Transcribe the listing word for word, starting with the line that contains "Identify the location" and ending with the line that contains "(141, 676).", including both. Don't include any pictures in your answer.

Data for processing
= = = = = = =
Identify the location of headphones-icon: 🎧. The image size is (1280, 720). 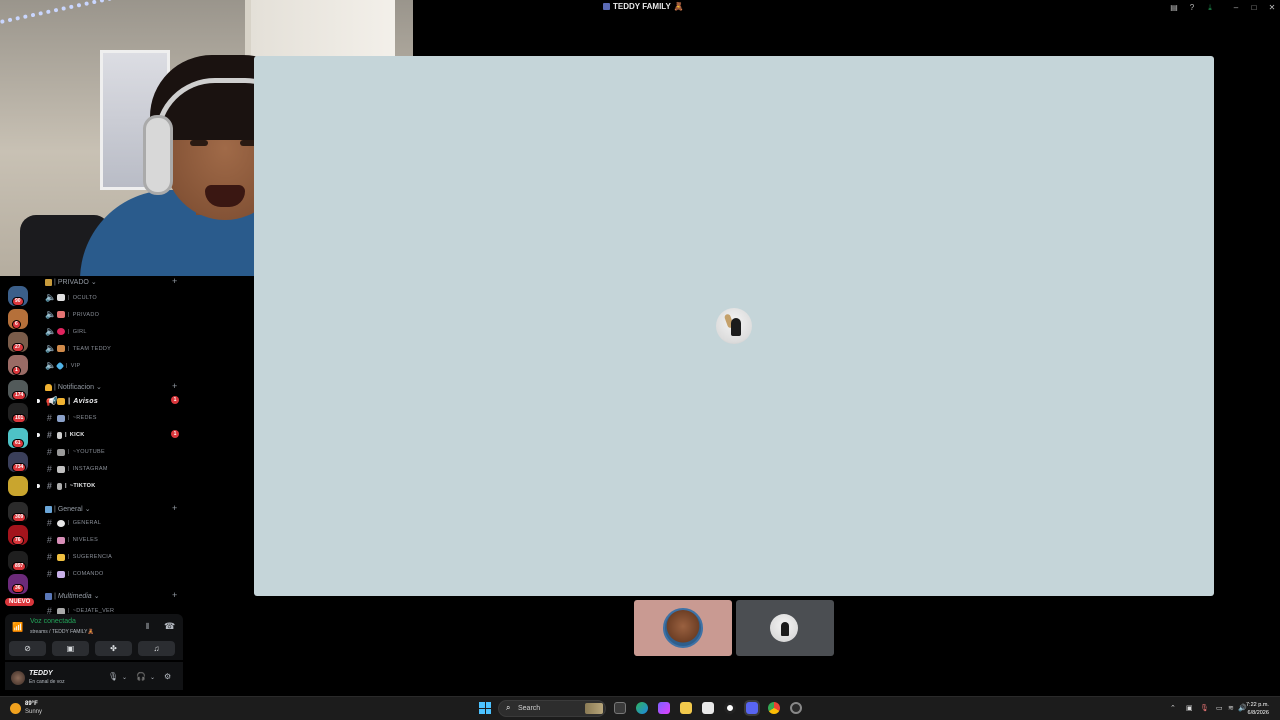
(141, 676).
= = = = = = =
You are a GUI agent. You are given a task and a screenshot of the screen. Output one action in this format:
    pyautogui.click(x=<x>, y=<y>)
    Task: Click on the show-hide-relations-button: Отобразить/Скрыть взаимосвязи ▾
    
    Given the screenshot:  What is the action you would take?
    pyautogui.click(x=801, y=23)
= = = = = = =
Response to the exercise
Identify the location of headphones-icon: 🎧. The image size is (1280, 720). 
(141, 676).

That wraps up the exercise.